Il diritto di recesso da un contratto di appalto dà diritto al committente di ottenere il risarcimento in forma di restituzione del corrispettivo solo per i lavori non effettuati o non conformi alla “regola d'arte”.
Avv. Adriana Nicoletti 

Quando una ditta prende in carico lavori che interessano un immobile le questioni più comuni che possono sorgere tra i firmatari del contratto sono quelle che riguardano: il rispetto dei termini concernenti lo stato avanzamento dei lavori; i tempi di consegna del cantiere; la qualità delle opere eseguite; la variazione del corrispettivo in ragione delle c.d. "opere fuori contratto" e così via. Tempi di ultimazione dei lavori e rispetto dei canoni di esecuzione, che consentono una consegna delle opere in piena regola, tuttavia, rappresentano i maggiori motivi di contrasto tra le parti.

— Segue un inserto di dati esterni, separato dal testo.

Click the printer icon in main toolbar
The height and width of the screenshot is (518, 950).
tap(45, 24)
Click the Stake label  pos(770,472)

Il Tribunale di Verona, con sentenza n. 105 in data 15 gennaio 2024, ha esaminato questa problematica accogliendo, parzialmente, la domanda del committente di condanna dell'impresa inadempiente al risarcimento dei danni subiti dalla prima.

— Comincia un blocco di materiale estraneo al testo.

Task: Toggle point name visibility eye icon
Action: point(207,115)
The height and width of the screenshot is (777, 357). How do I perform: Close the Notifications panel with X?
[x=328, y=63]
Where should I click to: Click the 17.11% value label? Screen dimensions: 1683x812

Validità del recesso e condanna dell'impresa a risarcire i danni. Fatto e decisione

I comproprietari di un immobile agivano in giudizio nei confronti dell'impresa alla quale erano stati affidati alcuni lavori di sistemazione del tetto comune, chiedendo che il Tribunale dichiarasse risolto il contratto di appalto per inadempimento della convenuta, con condanna della stessa alla restituzione del corrispettivo versato, oltre al riconoscimento del risarcimento dei danni patiti.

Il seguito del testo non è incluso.